Path: utzoo!utgpu!news-server.csri.toronto.edu!cs.utexas.edu!samsung!zaphod.mps.ohio-state.edu!rpi!sarah!cs.albany.edu!stst
From: stst@cs.albany.edu (Stefan Strack)
Newsgroups: comp.lang.prolog
Subject: Array implementation in (PDC) Prolog
Keywords: array, PDC Prolog
Message-ID: <858@watson.albany.edu>
Date: 22 Jun 91 01:31:36 GMT
Reply-To: stst@watson.albany.edu.UUCP (Stefan Strack)
Organization: SUNY Albany, Comp. Sci. Dept.
Lines: 69

This post is a bit lengthy, and concerns mostly PDC Prolog, so hit 'n' if
you're not interested .. also, I am not a research person, so no flames from
you Prolog-Gurus please ;-)

Prolog is great for recursive data-structures, such as lists, trees, etc..
Sometimes, though, I find myself needing a simple one-dimensional array.
What I mostly resort to is to implement an array as a collection of indexed
facts, such as:

        array(0,Contents1).
        array(1,Contents2).
        ...

Array-updates are implemented as assert/retract operation. The nice thing 
about this implementation is that accesses by index and by contents are 
possible. The bad news is that access speed is inversely related to the 
"size" of the array. So, what I am looking for is a better implementation of 
an array in Prolog. This implementation should:

        - be reasonably memory efficient
        - allow fast look-up by index (fast look-up by contents would
          also be good, but isn't critical for my application)
        - provide array-size independent access times (or at least with a
          reasonable upper bound)

By now, it should be clear that I'm not talking about pure Prolog.
Specifically, I am looking for something that works with PDC Prolog (that's
the only Prolog I have access to). The best solution that I came up with so
far involves using "external databases" in PDC Prolog. In short, the array
contents would be stored in an external database, in no particular order. A
B+ tree would be used to maintain the indicices in ascending order. Nodes in
the B+ tree consist of a string-key (sorted) and a pointer into the external
database, such as:

            B+ tree                External database
        Key     Pointer
        "0000"  A ---------------> Contents1
        "0001"  B ---------------> Contents2
        "0002"  C ---------------> Contents3
         ...                       ...

In this implementation, an empty array starts out as an empty B+ tree and an
empty external database. As the array gets filled with elements, the external
database is simply appended to, and the new index is inserted into the B+ 
tree, converting the numerical index into its string equivalent to form the 
key. Similarly, look-up of array[N] involves constructing the key-string "N",
and fetching the pointer to the external database element from the B+ tree.

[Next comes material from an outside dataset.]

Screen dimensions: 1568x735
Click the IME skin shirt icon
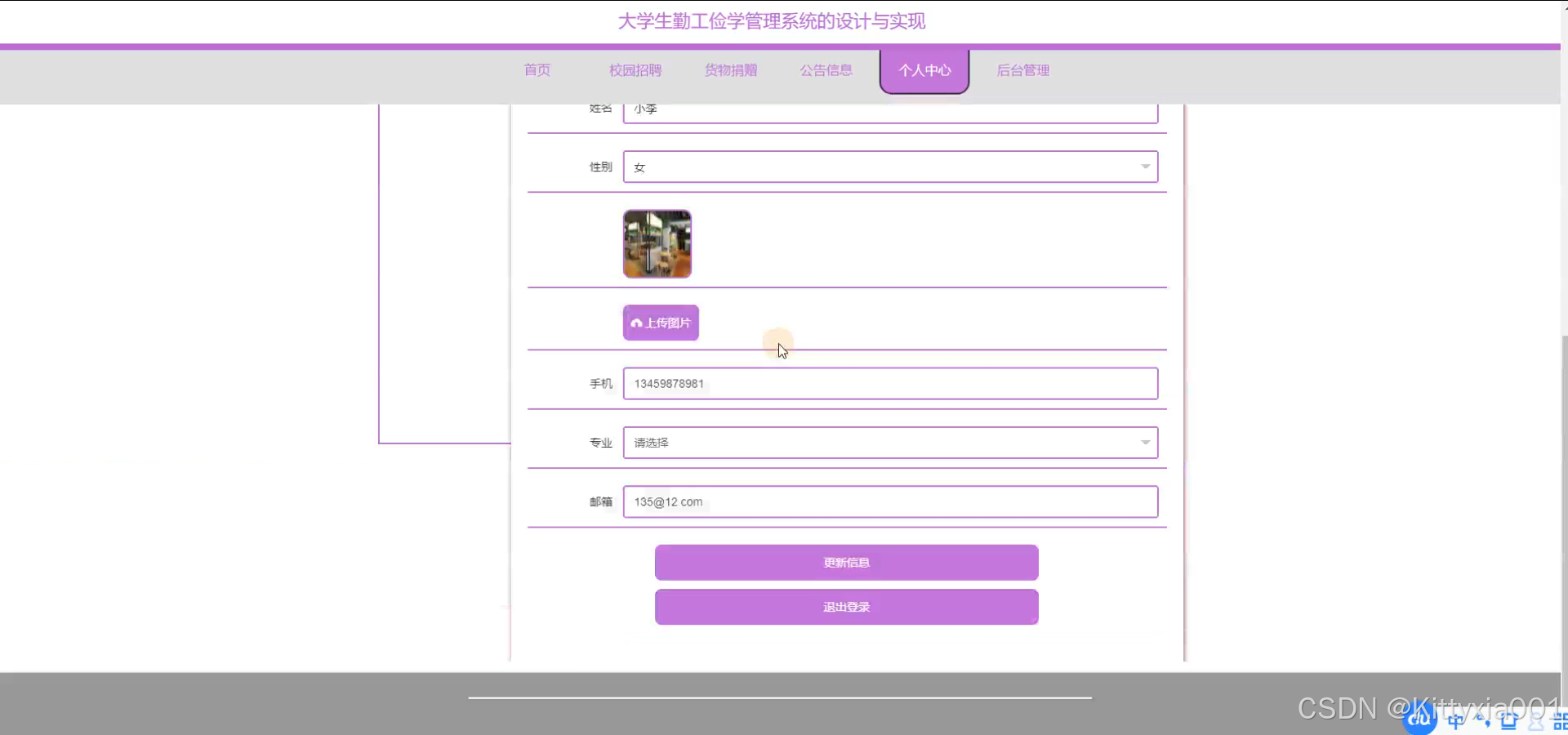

Although I haven't tried this yet, it looks to me that this would be faster
than the array-as-collection-of-indexed-facts method in the beginning,
at least for the kind of large arrays I am interested in. It however requires
additional memory for the B+ tree.

Can you think of a more efficient solution? Maybe I am overlooking something
elegantly trivial here? Again, the keyword is "(largely) array-size
independent access-time". Although I am mostly interested in PDC Prolog, I
would also like to hear how you would do it in _your_ favorite Prolog.  And
yes, I expect a few to say "if you want to use arrays, go program in C or
Pascal", but that's not what I am interested in. Also "interface your Prolog
program to a C routine that maintains the array" is also not acceptable,
because my array should hold compound objects.

In case you are asking what kind of program I am writing: it's an
implementation of A.K.Dewdney's "Core War" game, and I am looking for a good
representation of the Core memory array.

 Please post or reply by email, I'll post a summary if there's interest (??).

Thanks, Stefan (stst@cs.albany.edu)